1 Introduction Corpora have a central role to play in our understanding of language. Over the last three decades we have seen corpus-based approaches take off in many areas of linguistics. They are valuable for language learning and teaching, as has been shown in relation to the preparation of learners' dictionaries and teaching materials. Some language teachers have used them directly with students, but while there have been some successes, 'corpora in the classroom' have not taken off as corpora in other areas of linguistics have. Most attempts to use corpora in the classroom have been through showing learners concordances. The problem with this is that most concordances are too difficult for most language learners - they are scared off. However corpora can be used in the classroom in a number of other ways that are not based around (or do not look like) concordances. In this paper, after a little history, we present two of them.
First of all, we say what a corpus is.
1.1 What is a corpus? A corpus is a collection of texts. We call it a corpus when we use it for linguistic or literary research. An approach to linguistics based on a corpus has blossomed since the advent of the computer, for three reasons:
A computer can be used for finding, counting and displaying all instances of a word (or phrase or other pattern). Before the computer, there were vast amounts of finding and counting to be done by hand before you had the data for the research question
As more and more people do more and more of their writing on computers, texts have started to be available electronically, making corpus collection viable on a scale not previously imaginable. The costs of corpus creation have fallen dramatically
Computer programs to support the process have become available. Firstly, concordancers, which let you see all examples, in context, of a search term, as in Fig 1.

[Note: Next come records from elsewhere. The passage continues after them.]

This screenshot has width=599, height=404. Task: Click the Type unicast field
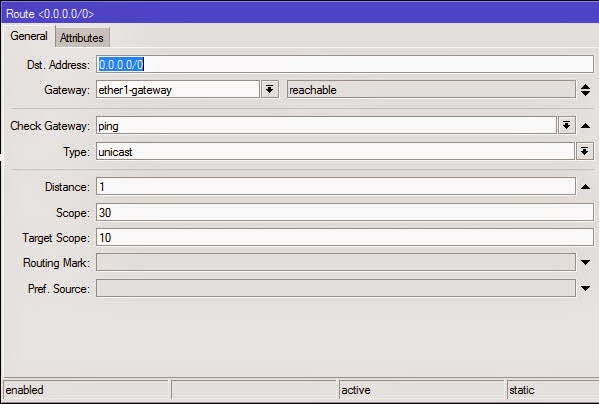click(x=335, y=151)
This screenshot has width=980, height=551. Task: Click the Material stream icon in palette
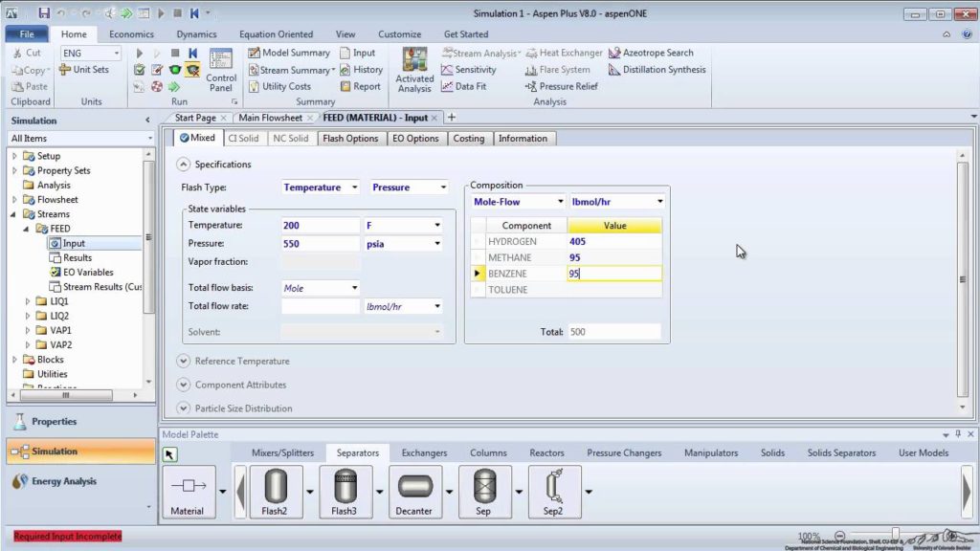[x=188, y=492]
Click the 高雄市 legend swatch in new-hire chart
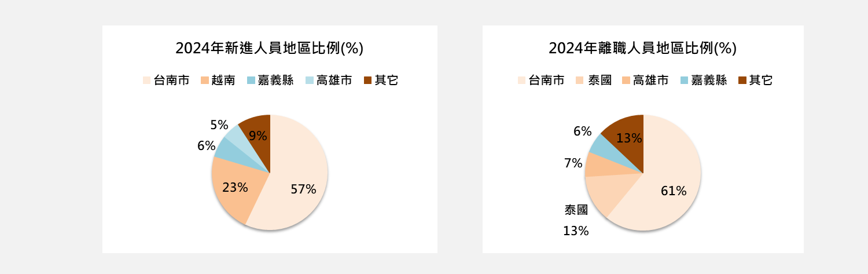This screenshot has width=868, height=274. [309, 81]
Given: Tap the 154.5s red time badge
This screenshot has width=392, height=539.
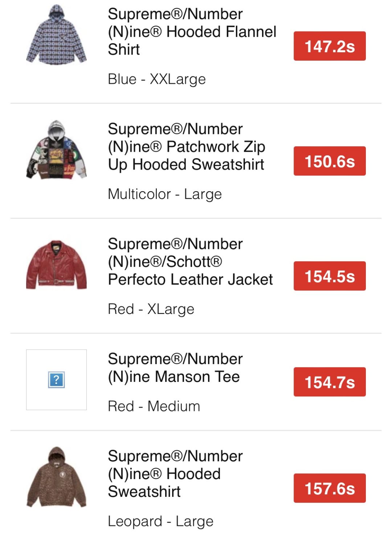Looking at the screenshot, I should (329, 276).
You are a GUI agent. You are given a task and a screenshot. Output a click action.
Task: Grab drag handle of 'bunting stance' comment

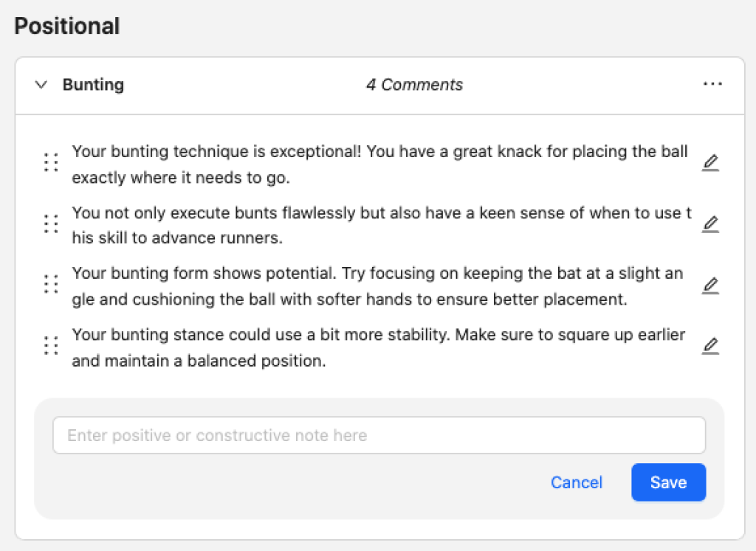tap(51, 345)
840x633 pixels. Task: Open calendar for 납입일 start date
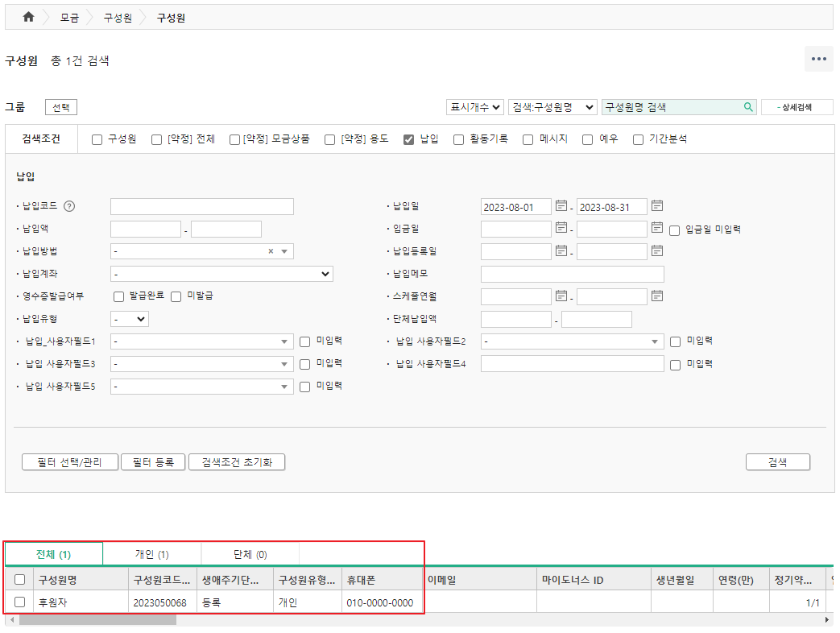(x=561, y=206)
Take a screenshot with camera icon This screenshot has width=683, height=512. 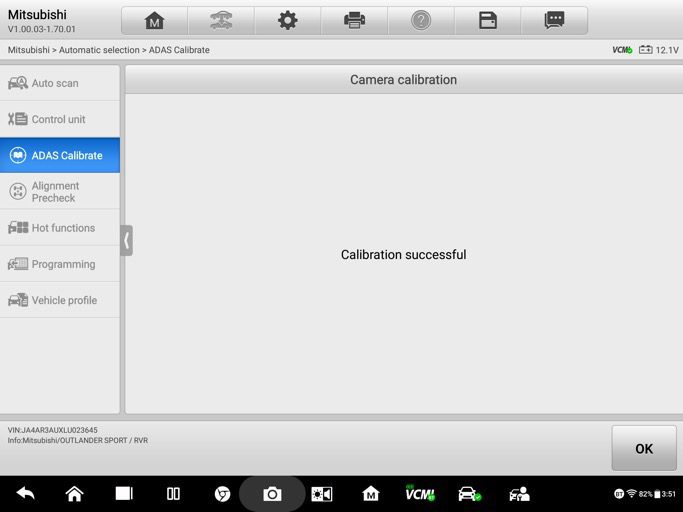tap(272, 494)
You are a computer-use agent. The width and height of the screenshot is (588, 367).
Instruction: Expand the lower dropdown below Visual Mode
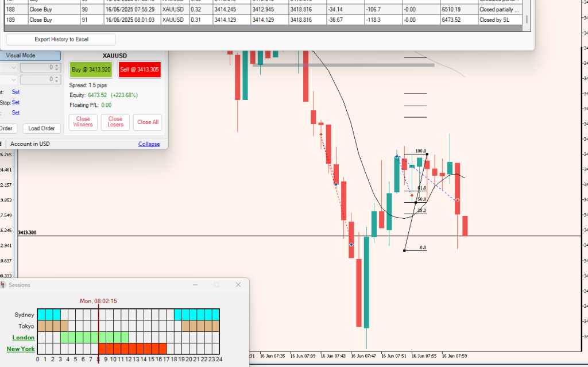[14, 79]
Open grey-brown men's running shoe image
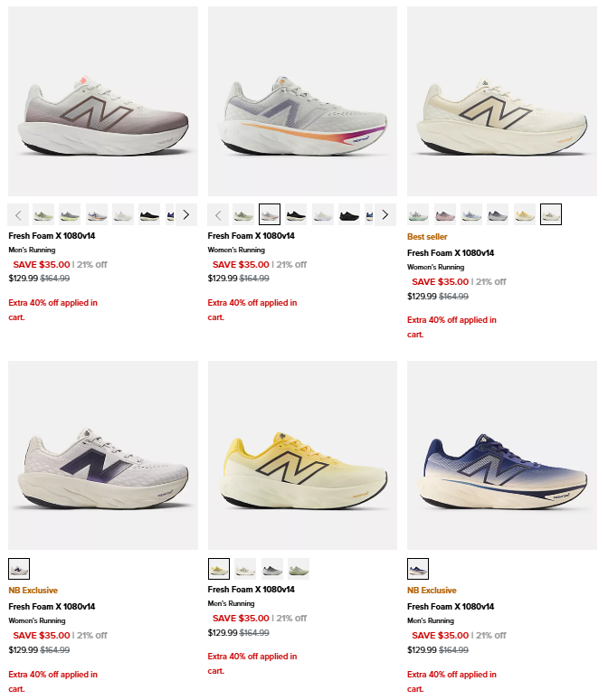 pos(102,101)
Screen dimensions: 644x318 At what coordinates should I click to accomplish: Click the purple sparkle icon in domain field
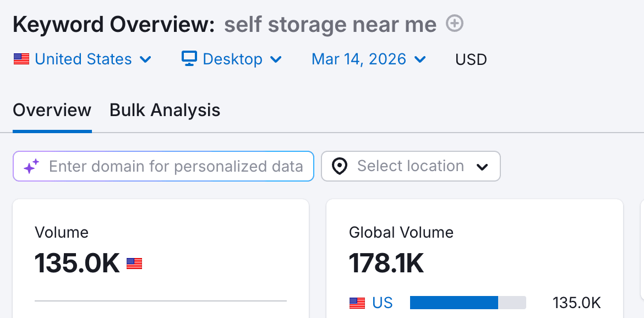point(31,166)
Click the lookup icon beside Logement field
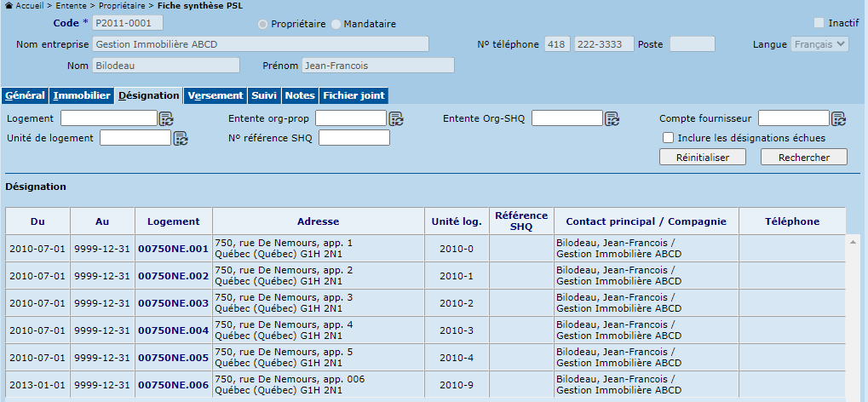 [166, 119]
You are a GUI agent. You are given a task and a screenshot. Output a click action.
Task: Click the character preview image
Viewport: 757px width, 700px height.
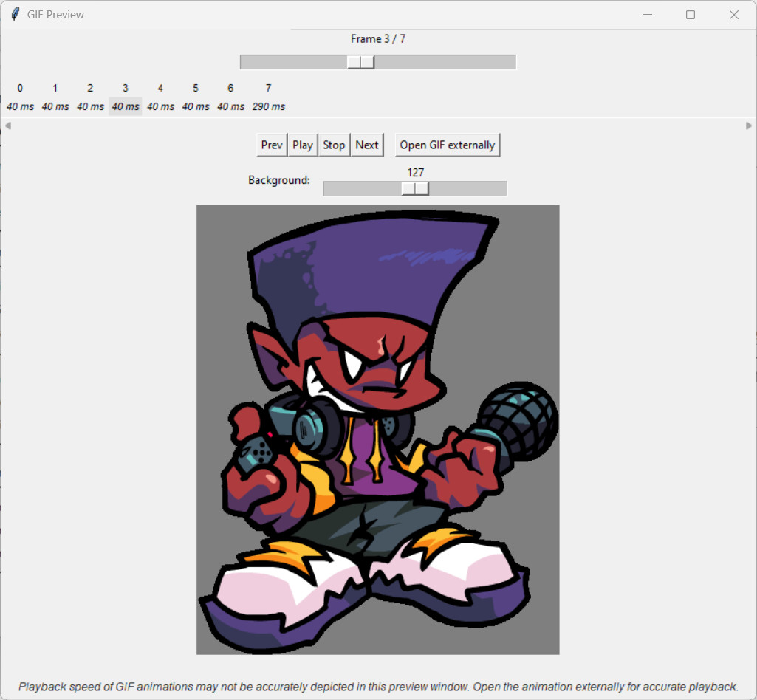pyautogui.click(x=377, y=428)
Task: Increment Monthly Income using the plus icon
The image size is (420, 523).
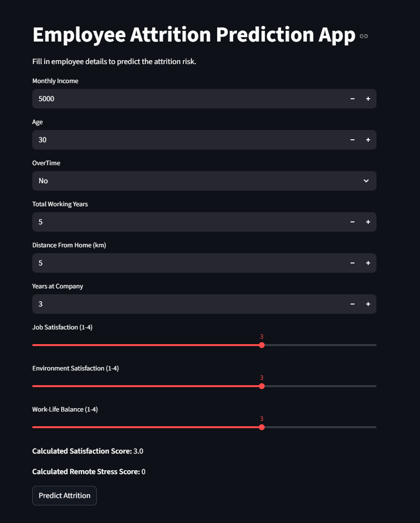Action: [368, 99]
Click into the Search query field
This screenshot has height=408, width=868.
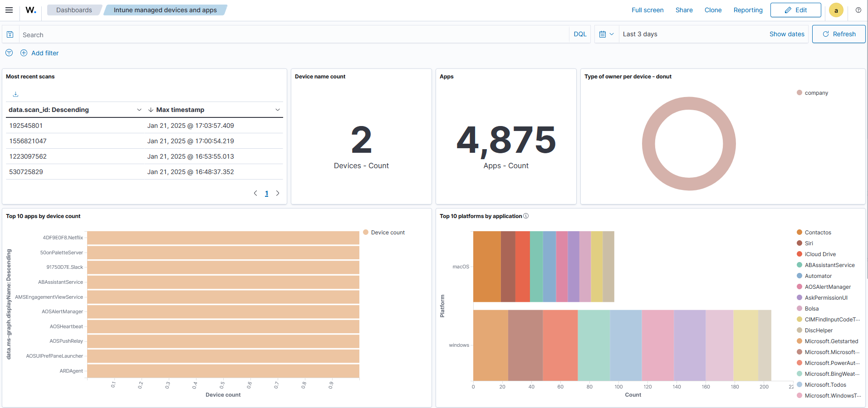(290, 34)
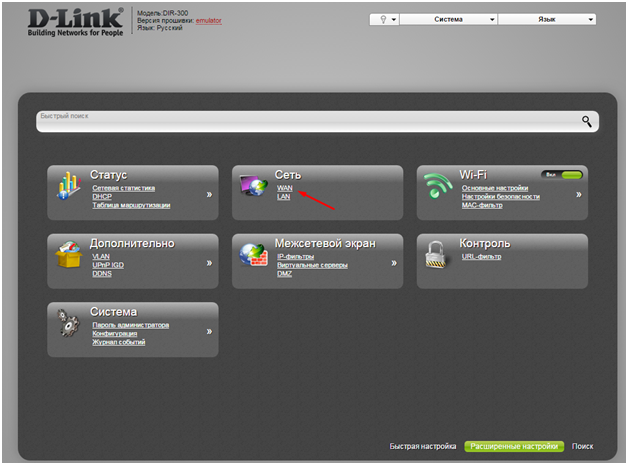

Fig 1: A concordance. This is a sample of 20 lines for space in the UKWaC corpus, via the Sketch Engine.
Advanced concordancers allow a range of further features like looking for the search term in a certain context, or a certain text type, and allow sorting and sampling of concordance lines and statistical summaries of contexts. Also, tools like part-of-speech taggers have been developed for a number of languages. If a corpus has been processed by these tools, we can make linguistic searches for, for example, kind as an adjective, or treat followed by noun phrase and then adverb (as in “she treated him well”)
The history of corpus linguistics begins in Bible Studies. The bible has long been a text studied, in Christian countries, like no other. Bible concordances date back to the middle ages.1 They were developed to support the detailed study of how particular words were used in the Bible.
After Bible Studies came literary criticism. For studying, for example, the work of Jane Austen, it is convenient to have all of her writings available and organised so that all occurrences of a word or phrasecan be located quickly. The first Shakespeare concordance dates back 200 years. Concordancing and computers go together well, and the Association for Literary and Linguistic Computing has been a forum for work of this kind since 1973.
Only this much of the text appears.